__Directions for this task__
In the entries below, find the line with "Task: Click the refresh chart icon button" and print exactly every line from there up to and including the line with "The width and height of the screenshot is (1000, 533).", with no other lines.

##### Record extracts #####

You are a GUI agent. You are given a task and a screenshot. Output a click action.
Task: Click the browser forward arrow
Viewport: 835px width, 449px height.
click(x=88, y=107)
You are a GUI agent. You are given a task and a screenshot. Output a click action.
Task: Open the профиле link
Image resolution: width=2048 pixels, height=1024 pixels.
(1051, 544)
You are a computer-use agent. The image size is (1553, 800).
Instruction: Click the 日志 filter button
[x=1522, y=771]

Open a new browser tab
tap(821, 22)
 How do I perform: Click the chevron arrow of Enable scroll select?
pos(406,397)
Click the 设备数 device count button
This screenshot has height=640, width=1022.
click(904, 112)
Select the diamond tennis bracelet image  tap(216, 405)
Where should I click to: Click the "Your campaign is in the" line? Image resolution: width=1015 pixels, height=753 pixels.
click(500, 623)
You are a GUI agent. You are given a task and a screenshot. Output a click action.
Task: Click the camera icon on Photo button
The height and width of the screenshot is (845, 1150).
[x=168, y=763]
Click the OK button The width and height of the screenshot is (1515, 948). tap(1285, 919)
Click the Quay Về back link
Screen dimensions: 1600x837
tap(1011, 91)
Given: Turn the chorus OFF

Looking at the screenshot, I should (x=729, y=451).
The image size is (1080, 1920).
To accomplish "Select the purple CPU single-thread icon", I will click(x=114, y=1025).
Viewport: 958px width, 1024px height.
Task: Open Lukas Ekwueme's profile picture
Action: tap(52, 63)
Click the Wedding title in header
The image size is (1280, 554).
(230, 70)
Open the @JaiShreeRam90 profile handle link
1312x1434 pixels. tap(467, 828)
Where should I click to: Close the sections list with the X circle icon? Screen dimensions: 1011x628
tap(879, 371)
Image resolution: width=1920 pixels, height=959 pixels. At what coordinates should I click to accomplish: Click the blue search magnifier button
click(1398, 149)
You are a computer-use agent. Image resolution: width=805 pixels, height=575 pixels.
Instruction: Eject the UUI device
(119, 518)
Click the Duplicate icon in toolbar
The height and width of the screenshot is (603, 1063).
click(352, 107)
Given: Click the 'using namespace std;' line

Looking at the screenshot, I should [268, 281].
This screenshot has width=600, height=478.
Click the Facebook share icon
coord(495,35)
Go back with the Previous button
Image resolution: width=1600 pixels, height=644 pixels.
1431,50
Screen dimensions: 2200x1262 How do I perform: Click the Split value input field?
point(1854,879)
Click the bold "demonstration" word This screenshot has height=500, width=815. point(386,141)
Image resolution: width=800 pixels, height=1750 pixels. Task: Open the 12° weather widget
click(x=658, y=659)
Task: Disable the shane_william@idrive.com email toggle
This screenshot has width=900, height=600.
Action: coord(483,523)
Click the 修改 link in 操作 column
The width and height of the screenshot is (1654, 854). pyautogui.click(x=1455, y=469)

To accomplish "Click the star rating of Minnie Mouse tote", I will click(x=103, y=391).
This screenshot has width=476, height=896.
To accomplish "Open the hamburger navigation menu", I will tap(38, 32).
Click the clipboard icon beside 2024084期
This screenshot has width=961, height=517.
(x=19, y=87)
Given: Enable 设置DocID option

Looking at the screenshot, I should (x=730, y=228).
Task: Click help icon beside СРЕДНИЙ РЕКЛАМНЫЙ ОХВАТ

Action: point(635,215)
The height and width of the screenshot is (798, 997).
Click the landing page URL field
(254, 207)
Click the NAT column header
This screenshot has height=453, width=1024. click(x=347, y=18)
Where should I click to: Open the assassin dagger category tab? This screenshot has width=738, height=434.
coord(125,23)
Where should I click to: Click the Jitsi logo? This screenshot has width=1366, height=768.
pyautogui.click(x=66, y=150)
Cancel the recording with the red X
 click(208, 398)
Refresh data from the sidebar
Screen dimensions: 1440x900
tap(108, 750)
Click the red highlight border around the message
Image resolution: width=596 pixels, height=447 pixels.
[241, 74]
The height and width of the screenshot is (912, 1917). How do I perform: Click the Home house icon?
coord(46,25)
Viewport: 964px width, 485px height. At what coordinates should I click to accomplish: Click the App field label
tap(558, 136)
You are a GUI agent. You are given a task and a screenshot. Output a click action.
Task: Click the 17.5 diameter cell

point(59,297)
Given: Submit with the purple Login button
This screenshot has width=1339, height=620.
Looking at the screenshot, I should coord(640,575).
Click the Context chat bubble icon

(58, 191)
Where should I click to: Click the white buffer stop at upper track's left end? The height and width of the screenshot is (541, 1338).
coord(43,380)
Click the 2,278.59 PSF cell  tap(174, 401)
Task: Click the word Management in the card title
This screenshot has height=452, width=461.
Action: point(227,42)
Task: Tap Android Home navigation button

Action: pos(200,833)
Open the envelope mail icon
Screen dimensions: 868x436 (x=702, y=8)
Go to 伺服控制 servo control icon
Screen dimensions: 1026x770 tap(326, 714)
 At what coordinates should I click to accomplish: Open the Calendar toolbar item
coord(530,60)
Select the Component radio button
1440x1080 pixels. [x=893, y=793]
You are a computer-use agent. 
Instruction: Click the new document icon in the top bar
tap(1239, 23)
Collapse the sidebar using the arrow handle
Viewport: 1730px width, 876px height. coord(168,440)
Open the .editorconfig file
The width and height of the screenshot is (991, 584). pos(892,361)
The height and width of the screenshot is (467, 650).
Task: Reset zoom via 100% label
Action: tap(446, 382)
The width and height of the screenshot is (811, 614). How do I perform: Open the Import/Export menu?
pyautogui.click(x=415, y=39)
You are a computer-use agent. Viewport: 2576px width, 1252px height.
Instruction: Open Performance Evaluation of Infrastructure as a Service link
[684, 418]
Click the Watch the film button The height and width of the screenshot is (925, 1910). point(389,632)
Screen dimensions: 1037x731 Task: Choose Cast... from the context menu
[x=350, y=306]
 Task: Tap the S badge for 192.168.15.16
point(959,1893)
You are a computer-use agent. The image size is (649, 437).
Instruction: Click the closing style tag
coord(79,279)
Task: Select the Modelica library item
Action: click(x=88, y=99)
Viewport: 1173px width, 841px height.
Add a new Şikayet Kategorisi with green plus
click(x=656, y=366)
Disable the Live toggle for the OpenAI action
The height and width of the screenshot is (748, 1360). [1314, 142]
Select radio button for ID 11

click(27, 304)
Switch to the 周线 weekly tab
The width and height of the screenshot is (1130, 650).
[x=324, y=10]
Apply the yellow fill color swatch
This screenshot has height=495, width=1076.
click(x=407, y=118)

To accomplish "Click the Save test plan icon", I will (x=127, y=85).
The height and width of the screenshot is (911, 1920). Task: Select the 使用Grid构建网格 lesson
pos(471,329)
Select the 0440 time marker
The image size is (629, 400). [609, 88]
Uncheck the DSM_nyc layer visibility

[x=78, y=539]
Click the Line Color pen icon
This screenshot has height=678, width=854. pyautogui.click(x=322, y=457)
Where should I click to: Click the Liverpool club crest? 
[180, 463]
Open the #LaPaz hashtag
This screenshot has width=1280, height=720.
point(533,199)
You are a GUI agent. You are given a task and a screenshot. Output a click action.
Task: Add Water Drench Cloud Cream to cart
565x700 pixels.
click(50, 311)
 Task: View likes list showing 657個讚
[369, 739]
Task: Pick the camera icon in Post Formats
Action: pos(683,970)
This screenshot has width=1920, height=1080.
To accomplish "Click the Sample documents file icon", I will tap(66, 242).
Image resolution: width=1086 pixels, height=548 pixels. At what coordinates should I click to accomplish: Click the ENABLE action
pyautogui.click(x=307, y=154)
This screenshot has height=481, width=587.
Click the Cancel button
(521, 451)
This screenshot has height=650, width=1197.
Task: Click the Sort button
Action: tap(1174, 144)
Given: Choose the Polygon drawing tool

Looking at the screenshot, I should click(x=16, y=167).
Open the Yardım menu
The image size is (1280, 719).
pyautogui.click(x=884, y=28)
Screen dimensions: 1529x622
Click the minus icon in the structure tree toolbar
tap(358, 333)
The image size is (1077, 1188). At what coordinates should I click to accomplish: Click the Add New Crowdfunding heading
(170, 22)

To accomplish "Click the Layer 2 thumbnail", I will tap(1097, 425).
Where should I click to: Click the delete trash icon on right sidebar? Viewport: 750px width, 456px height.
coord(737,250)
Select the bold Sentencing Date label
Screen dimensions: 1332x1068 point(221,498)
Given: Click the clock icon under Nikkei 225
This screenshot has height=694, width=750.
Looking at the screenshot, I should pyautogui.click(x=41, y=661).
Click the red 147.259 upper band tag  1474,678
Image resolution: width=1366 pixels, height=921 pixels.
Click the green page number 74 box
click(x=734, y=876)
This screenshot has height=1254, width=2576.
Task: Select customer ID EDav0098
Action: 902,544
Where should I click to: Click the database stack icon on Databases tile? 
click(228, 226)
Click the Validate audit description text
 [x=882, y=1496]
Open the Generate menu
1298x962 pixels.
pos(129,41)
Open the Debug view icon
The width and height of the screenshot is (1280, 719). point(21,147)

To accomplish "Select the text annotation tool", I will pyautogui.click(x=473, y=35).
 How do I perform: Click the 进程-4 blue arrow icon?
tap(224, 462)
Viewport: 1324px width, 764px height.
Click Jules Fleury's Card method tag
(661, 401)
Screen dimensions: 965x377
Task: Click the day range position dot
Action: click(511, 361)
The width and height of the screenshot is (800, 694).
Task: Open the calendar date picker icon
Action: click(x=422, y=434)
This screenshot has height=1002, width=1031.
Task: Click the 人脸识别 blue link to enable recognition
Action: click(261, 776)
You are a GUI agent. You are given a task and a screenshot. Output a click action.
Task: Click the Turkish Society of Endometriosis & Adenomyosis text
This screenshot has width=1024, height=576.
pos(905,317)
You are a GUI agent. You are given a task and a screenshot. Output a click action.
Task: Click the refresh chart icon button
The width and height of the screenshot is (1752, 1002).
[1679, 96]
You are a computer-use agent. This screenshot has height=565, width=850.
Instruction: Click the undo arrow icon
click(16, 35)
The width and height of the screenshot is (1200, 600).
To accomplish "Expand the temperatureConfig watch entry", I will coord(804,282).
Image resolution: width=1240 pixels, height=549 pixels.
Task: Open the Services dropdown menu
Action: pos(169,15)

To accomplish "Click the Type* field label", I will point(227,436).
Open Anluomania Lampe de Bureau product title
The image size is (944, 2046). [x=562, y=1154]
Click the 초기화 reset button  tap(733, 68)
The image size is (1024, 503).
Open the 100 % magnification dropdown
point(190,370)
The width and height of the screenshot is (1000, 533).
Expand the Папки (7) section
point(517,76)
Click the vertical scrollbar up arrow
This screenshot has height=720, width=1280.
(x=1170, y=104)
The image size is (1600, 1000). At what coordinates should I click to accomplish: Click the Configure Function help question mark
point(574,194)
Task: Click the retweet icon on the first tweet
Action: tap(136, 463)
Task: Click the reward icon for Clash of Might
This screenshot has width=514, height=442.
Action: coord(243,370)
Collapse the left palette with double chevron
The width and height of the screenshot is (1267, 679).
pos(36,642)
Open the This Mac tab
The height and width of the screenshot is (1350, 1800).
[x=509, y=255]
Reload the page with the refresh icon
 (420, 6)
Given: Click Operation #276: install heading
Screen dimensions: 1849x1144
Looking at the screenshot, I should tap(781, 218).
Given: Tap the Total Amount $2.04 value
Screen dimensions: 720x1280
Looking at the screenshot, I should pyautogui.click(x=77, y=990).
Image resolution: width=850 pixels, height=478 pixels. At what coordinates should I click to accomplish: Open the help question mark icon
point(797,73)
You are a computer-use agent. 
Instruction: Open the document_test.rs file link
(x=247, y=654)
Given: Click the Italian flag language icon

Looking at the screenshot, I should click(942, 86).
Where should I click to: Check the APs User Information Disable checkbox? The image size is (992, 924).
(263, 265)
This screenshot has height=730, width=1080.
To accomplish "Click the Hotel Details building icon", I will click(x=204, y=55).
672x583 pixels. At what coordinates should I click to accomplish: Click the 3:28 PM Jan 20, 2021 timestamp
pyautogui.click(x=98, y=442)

#####

__Response area__
Task: Click the refresh chart icon button
The width and height of the screenshot is (1752, 1002).
[1679, 96]
You are a computer-use agent. This screenshot has height=565, width=850.
Instruction: Click the undo arrow icon
click(16, 35)
The width and height of the screenshot is (1200, 600).
To accomplish "Expand the temperatureConfig watch entry", I will coord(804,282).
Image resolution: width=1240 pixels, height=549 pixels.
Task: Open the Services dropdown menu
Action: pos(169,15)

To accomplish "Click the Type* field label", I will point(227,436).
Open Anluomania Lampe de Bureau product title
The image size is (944, 2046). [x=562, y=1154]
Click the 초기화 reset button  tap(733, 68)
The image size is (1024, 503).
Open the 100 % magnification dropdown
point(190,370)
The width and height of the screenshot is (1000, 533).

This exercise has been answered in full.